Activation of NF-κB and IL-8 by bacteria or bacterial agonists is inhibited by DN mutations in TLR2 and MyD88. (A) IL-8 expression in 1HAEo- cells transfected with plasmids containing wild-type, DN TLR2, or a vector control was quantified by ELISA after exposure to P. aeruginosa PAO1, S. aureus RN6390, or anti-asialoGM1. Values represent the fold increase in IL-8 compared with that of unstimulated cells. IL-8 in cells stimulated by PAO1 was 1.9–2.5 ng/ml (*P < 0.001). (**B**) NF-κB luciferase activity in 1HAEo- cells transfected with plasmids expressing TLR2 DN or MyD88 DN constructs compared with that of cells transfected with the corresponding empty vector control was significantly inhibited after stimulation with _P. aeruginosa_ PAO1, _S. aureus_ RN6390, anti-asialoGM1, or Pam3Cys-Ser-Lys4 (*_P_ < 0.001 for each). The TLR4 DN construct did not inhibit NF-κB luciferase activity. NF-κB luciferase activity for cells expressing the control vector was normalized for each stimulus and represents three- to fivefold increases over that of unstimulated cells. (**C**) Inhibition of IL-8 activation in the presence of filipin. IL-8 production induced by _P. aeruginosa_, _S. aureus_, anti-asialoGM1 (aGM1), or Pam3Cys-Ser-Lys4, but not TNF-α, was significantly reduced by filipin (_P_ < 0.05, _P_ < 0.001, _P_ < 0.05, and _P_ > 0.05, respectively).
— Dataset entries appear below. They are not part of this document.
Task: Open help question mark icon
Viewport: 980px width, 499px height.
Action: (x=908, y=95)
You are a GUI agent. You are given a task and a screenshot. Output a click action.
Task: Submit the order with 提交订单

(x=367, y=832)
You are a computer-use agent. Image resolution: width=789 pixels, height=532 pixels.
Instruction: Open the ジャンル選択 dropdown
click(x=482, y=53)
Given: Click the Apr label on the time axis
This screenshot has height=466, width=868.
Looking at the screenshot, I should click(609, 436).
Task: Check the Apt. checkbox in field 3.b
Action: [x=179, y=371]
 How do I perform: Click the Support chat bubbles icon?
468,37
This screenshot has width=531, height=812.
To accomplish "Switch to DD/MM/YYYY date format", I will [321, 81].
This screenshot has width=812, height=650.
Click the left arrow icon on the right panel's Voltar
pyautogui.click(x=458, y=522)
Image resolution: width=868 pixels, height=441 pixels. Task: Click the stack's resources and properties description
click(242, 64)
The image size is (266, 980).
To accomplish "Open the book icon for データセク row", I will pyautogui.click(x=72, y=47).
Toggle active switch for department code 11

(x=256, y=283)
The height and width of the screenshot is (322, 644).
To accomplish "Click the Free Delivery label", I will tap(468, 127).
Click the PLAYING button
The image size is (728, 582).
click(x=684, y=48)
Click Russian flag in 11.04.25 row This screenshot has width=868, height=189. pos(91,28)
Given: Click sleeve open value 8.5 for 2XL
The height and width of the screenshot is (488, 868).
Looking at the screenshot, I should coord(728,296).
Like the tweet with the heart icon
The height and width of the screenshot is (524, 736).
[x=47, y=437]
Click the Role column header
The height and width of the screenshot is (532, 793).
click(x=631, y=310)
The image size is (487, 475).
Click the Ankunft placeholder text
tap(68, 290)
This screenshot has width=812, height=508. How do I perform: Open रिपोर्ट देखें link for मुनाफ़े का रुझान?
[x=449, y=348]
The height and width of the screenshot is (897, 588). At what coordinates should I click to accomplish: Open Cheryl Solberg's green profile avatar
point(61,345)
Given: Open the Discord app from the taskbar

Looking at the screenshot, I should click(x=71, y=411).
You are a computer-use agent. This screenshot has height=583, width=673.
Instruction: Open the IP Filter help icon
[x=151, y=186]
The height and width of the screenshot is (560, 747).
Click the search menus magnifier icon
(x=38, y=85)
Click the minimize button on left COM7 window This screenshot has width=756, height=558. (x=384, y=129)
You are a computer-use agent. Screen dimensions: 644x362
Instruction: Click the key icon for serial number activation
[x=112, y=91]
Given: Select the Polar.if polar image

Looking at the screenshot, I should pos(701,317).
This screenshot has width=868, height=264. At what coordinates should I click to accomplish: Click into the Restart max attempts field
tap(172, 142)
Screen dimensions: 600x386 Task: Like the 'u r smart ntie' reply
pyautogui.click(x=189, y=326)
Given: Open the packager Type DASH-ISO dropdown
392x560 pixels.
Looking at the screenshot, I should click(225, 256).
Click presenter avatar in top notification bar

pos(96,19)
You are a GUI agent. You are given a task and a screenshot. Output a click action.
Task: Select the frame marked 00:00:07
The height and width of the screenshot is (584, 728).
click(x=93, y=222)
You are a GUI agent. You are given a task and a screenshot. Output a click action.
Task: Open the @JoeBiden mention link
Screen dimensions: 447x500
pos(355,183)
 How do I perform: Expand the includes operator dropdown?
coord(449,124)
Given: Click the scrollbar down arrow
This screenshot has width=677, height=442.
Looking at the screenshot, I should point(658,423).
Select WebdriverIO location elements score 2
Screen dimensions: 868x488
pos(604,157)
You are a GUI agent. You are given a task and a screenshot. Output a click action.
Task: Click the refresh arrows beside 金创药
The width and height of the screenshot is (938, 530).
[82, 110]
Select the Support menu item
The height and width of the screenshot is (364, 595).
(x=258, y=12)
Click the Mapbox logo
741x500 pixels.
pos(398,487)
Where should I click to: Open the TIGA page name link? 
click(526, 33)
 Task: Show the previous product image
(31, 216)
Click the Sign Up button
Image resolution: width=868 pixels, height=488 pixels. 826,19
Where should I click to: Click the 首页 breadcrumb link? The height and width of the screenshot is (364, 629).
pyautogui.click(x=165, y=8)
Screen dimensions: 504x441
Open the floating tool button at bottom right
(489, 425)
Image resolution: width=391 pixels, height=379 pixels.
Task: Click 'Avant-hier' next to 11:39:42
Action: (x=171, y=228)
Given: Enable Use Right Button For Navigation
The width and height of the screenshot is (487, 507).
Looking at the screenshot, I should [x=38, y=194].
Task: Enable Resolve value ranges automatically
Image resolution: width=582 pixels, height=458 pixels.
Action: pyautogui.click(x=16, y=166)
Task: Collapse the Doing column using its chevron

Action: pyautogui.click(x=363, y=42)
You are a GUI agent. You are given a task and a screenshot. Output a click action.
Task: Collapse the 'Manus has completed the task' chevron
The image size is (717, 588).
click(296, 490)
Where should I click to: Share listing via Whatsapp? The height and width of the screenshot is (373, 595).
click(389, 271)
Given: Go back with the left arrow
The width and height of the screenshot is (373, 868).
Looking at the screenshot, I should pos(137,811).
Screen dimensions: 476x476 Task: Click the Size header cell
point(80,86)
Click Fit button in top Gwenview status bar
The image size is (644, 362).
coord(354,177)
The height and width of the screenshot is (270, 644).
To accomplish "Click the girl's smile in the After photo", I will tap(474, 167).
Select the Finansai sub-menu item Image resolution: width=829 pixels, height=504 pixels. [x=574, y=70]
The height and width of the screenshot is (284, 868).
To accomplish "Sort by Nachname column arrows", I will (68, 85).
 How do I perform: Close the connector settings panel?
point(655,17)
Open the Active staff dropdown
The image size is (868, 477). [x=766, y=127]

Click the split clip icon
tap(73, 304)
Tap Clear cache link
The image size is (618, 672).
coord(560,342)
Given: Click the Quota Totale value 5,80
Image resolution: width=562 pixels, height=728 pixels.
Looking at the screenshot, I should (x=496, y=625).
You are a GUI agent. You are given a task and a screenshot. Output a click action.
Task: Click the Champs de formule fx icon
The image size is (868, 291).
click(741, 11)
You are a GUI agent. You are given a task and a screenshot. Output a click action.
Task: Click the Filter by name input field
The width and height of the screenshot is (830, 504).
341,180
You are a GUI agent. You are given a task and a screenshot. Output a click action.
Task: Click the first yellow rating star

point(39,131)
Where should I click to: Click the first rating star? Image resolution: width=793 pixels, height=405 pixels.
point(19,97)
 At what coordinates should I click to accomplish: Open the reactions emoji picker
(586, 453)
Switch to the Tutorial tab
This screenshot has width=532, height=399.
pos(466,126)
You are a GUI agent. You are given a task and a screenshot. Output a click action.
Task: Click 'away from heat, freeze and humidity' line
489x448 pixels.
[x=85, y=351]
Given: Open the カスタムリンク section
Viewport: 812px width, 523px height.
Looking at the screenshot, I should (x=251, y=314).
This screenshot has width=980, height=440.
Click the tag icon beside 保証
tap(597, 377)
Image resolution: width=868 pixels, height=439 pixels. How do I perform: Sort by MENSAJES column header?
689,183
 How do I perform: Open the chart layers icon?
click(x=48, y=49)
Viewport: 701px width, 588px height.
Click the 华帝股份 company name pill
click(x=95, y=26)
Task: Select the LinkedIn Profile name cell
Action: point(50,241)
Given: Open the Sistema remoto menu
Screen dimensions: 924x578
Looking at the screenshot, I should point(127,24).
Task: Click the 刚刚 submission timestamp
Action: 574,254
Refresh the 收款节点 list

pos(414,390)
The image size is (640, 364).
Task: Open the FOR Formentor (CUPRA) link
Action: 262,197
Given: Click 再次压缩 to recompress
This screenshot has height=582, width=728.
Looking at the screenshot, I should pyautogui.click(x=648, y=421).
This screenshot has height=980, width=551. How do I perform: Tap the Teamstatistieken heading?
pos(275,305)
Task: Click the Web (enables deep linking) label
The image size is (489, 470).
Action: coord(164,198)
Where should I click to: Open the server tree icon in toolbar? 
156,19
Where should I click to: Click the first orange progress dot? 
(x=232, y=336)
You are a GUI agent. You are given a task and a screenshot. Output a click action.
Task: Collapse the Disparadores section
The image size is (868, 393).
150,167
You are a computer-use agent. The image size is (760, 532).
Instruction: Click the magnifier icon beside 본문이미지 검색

We confirmed the involvement of the lipid raft structure in signaling by testing the effects of filipin, which intercalates into lipid moieties and interrupts ganglioside-dependent signaling (21). Bacterial activation of IL-8, as stimulated by P. aeruginosa, S. aureus, Pam3Cys-Ser-Lys4, or anti-asialoGM1, was significantly inhibited in the presence of filipin compared with that of untreated controls (P < 0.05, P < 0.001, P < 0.05, and P < 0.05, respectively). In contrast, expression of IL-8 induced by TNF-α was not significantly inhibited (Figure 6C). Nystatin and methyl-β-cyclodextrin had similar effects (data not shown).